Tohme reached out to Barrack, who said he was initially reluctant to get involved because Jackson had already sought advice from fellow billionaire Ron Burkle, an old friend.
“I said, ‘My God, if Ron can’t figure it out, I can’t figure it out,’” Barrack said. But he was drawn to the deal. He owns a ranch five miles from Neverland, and his sons were among local children Jackson invited over for field days at the ranch. The financier retains close ties to the developer who built Neverland and is friendly with Wesley Edens, the chairman of the property’s debt-holder, Fortress Investment Group.

With the auction of Jackson’s home and possessions just days away, Barrack made the singer a proposition. “I sat down with him and said, ‘Look...we can buy the note and restructure your financial empire,’” Barrack said. But, he told him, “what you need is a new caretaker. A new podium. A new engine.”

Tohme, who acted as Jackson’s manager until recently, recalled the urgency of the situation. “If he didn’t move fast, he would have lost the ranch,” Tohme said. “That would have been humiliating for Michael.”
Jackson and Barrack reached an agreement within seven days. Colony paid $22.5 million and Neverland averted foreclosure.

From Neverland to London
Jackson has not spoken publicly since a March news conference and his representatives declined to make him available for an interview. Barrack said his position outside the music industry seemed to endear him to Jackson. “He looks at me like ‘the suit.’ I have credibility because I don’t live in that world. I’m not interested in hanging around him. I’m not interested in girls. I’m not interested in boys. I’m not interested in drugs,” Barrack said.

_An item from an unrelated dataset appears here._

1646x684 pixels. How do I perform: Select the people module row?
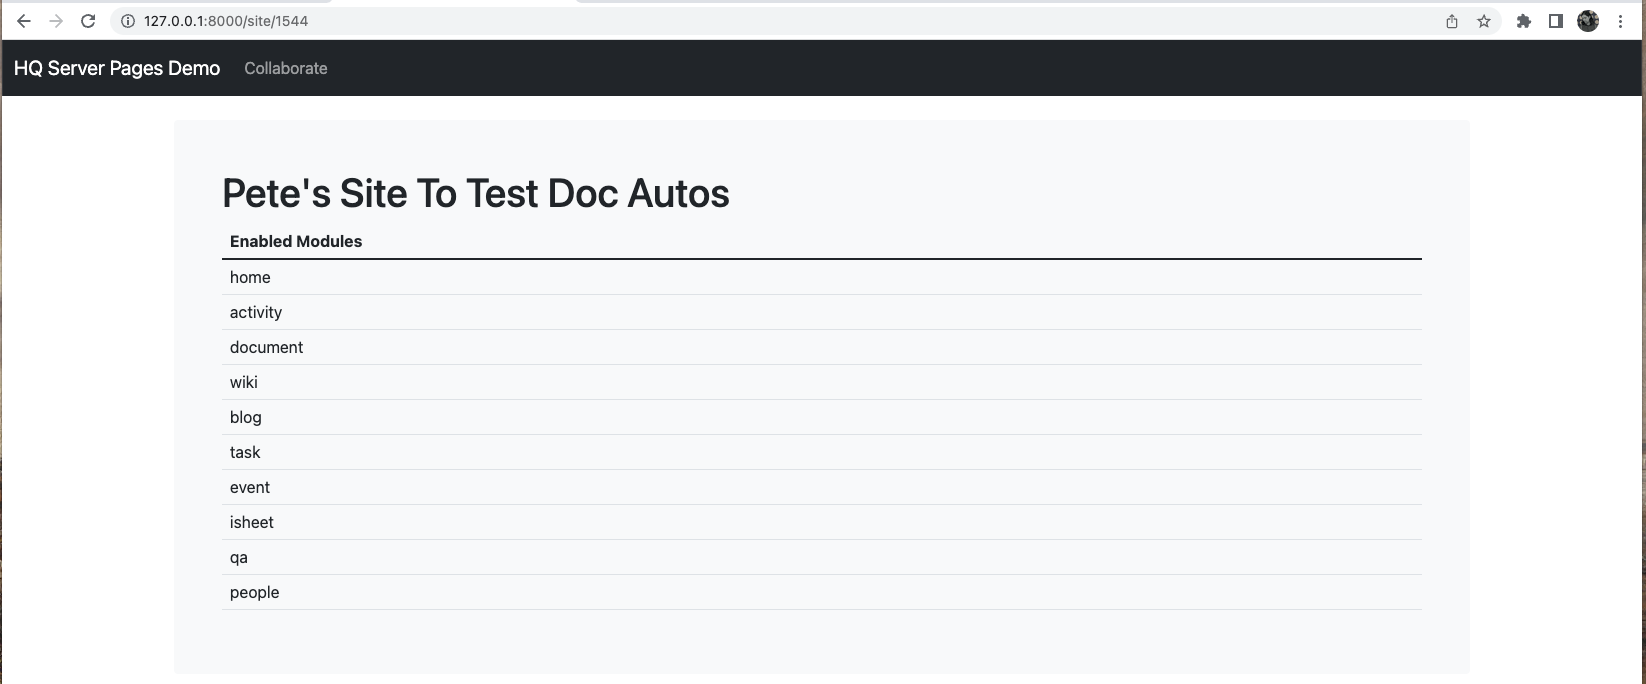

After buying Neverland, Barrack called his friend Anschutz. Barrack said the prospect of helping Jackson, given his recent criminal case, gave Anschutz, a devout Christian, pause. (Anschutz declined to be interviewed.)

Barrack had spent significant time with Jackson and praised him as “a genius” and devoted father. Ultimately, Anschutz agreed to put Jackson in touch with Randy Phillips, the CEO of his concert subsidiary.

As the head of AEG Live, Phillips oversees a division that grossed more than $1 billion last year and has negotiated such lucrative bookings as Celine Dion’s four-year, $400-million run in Las Vegas and Prince’s 21 sold-out dates at the O2 Arena in 2007.

Phillips had his eye on Jackson for some time. In 2007 Phillips approached the singer with a deal for a comeback, but Jackson, who was working with different advisors, turned him down. “He wasn’t ready,” Phillips recalled. This time, however, Jackson was receptive. He needed the money, and he has a second, more personal reason: His children—sons Prince Michael, 7, and Michael Joseph Jackson Jr., 12, and daughter Paris Michael Katherine, 11—have never seen him perform live.

“They are old enough to appreciate and understand what I do and I am still young enough to do it,” Phillips quoted Jackson as saying.

Jackson stands to earn $50 million for the O2 shows, This Is It—$1 million per performance not including revenue from merchandise sales and broadcast rights. Jackson is considering options including pay-per-view and a feature film. But the real money would kick in after his final curtain call in London.